The securities comprising the Offering have not been, and will not be, registered under the U.S. Securities Act of 1933, as amended (the “ 1933 Act ”), or under any state securities laws and, accordingly, may not be offered or sold within the United States, except in compliance with the registration requirements of the 1933 Act and applicable state securities laws requirements or pursuant to exemptions therefrom.  This press release does not constitute an offer to sell or the solicitation of an offer to buy the securities in the United States, nor shall there be any sale of the securities in any jurisdiction in which such offer, solicitation, or sale would be unlawful.

About CMC Metals Ltd.

CMC Metals Ltd. is a growth stage exploration company focused on opportunities for silver in Yukon and British Columbia and polymetallic deposits in Yukon and Newfoundland.
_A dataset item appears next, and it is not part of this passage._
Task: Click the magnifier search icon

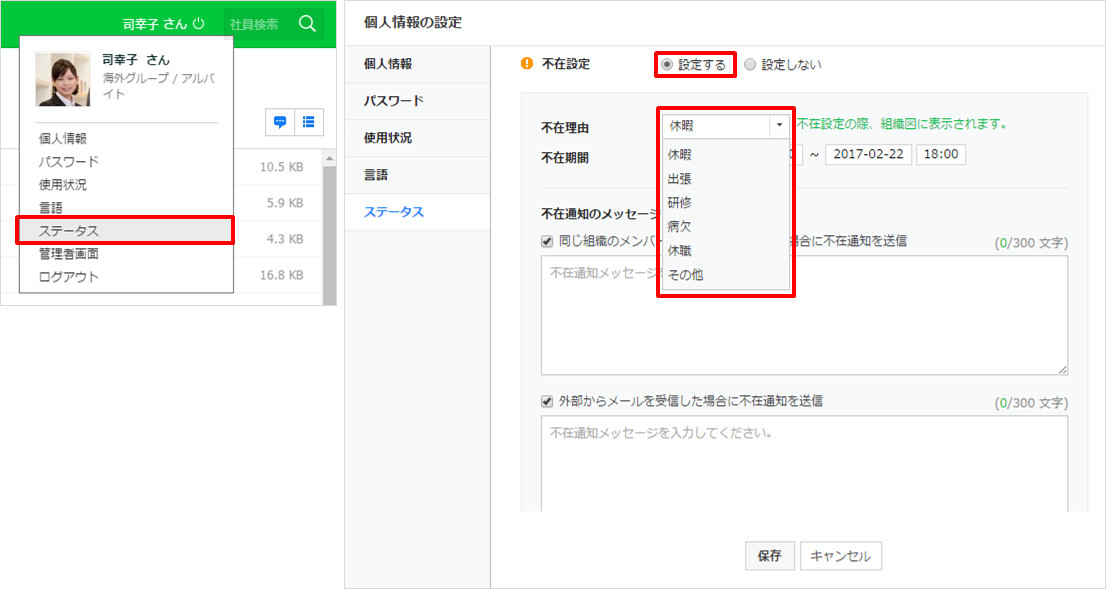Action: pos(308,24)
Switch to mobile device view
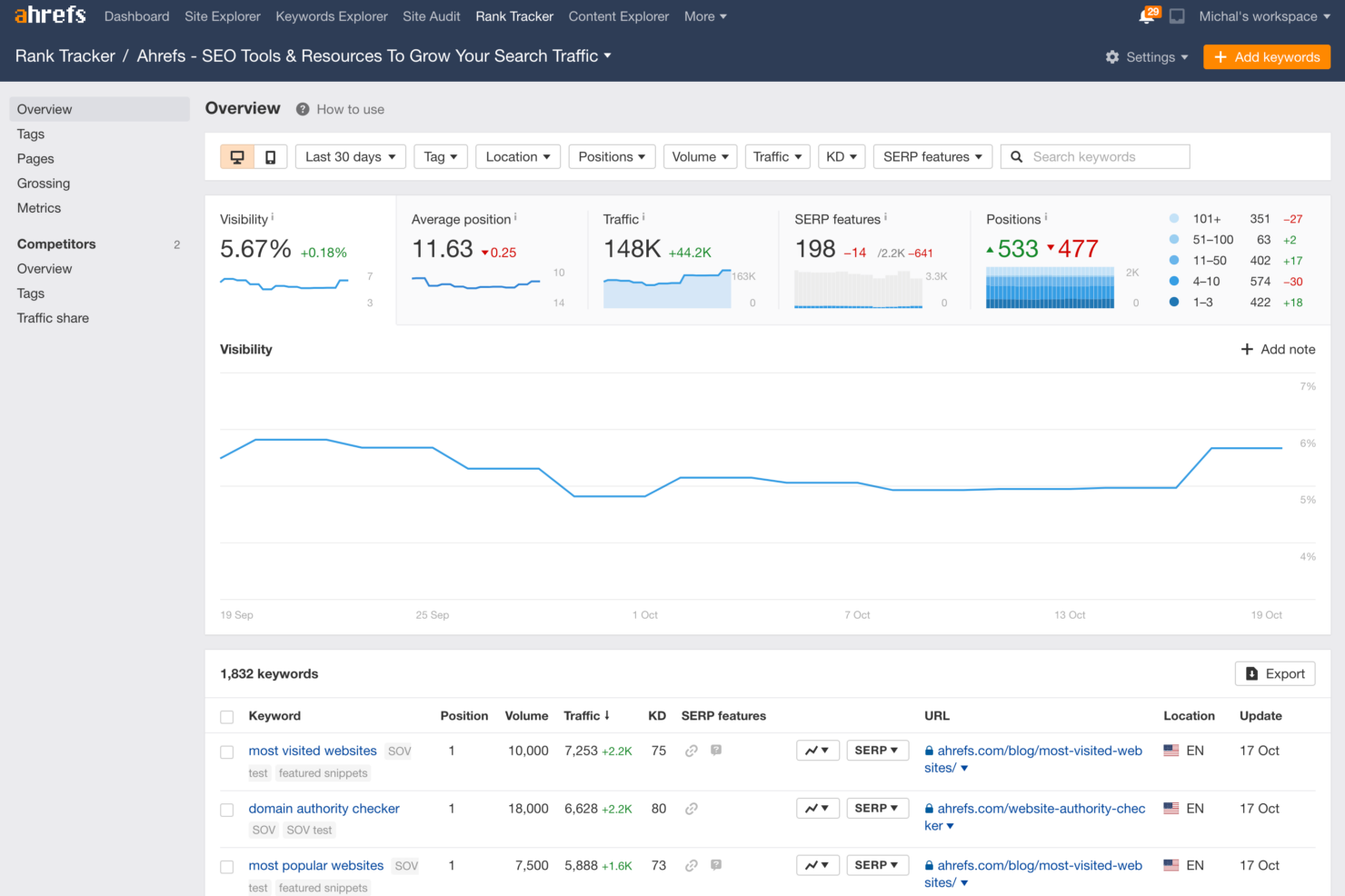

Our silver-lead-zinc prospects include the Silver Hart Deposit and Blue Heaven claims, and the recently acquired Rancheria South, Amy and Silverknife claims. Our polymetallic projects with potential for copper-silver-gold and other metals include Logjam (Yukon), Bridal Veil and Terra Nova (both in Newfoundland).

On behalf of the Board:

___________________

John Bossio, Chairman

CMC METALS LTD.

For further information concerning the CMC Metals Ltd., or its exploration projects, please contact:

Investor Inquiries: Kevin Brewer, P. Geo.

President, CEO and Director Tel: (604) 605-0166 kbrewer80@hotmail.com

To be added to CMC’s news distribution list, please send an email to info@cmcmetals.ca or contact              Mr. Kevin Brewer at 604-605-0166.

Neither the TSX Venture Exchange nor its Regulation Services Provider (as that term is defined in the policies of the TSX Venture Exchange) accepts responsibility for the adequacy or accuracy of this release.

“This news release may contain certain statements that constitute “forward-looking information” within the meaning of applicable securities law, including without limitation, statements that address the timing and content of upcoming work programs, geological interpretations, receipt of property titles and exploitation activities and developments. In this release disclosure regarding the potential to undertake future exploration work comprise forward looking statements. Forward-looking statements address future events and conditions and are necessarily based upon a number of estimates and assumptions.  While such estimates and assumptions are considered reasonable by the management of the Company, they are inherently subject to significant business, economic, competitive and regulatory uncertainties and risks, including the ability of the Company to raise the funds necessary to fund its projects, to carry out the work and, accordingly, may not occur as described herein or at all.  Actual results may differ materially from those currently anticipated in such statements.  Factors that could cause actual results to differ materially from those in forward looking statements include market prices, exploitation and exploration successes, the timing and receipt of government and regulatory approvals, the impact of the constantly evolving COVID-19 pandemic crisis and continued availability of capital and financing and general economic, market or business conditions.  Readers are referred to the Company’s filings with the Canadian securities regulators for information on these and other risk factors, available at www.sedar.com . Investors are cautioned that forward-looking statements are not guarantees of future performance or events and, accordingly are cautioned not to put undue reliance on forward-looking statements due to the inherent uncertainty of such statements. The forward-looking statements included in this news release are made as of the date hereof and the Company disclaims any intention or obligation to update or revise any forward-looking statements, whether as a result of new information, future events or otherwise, except as expressly required by applicable securities legislation.”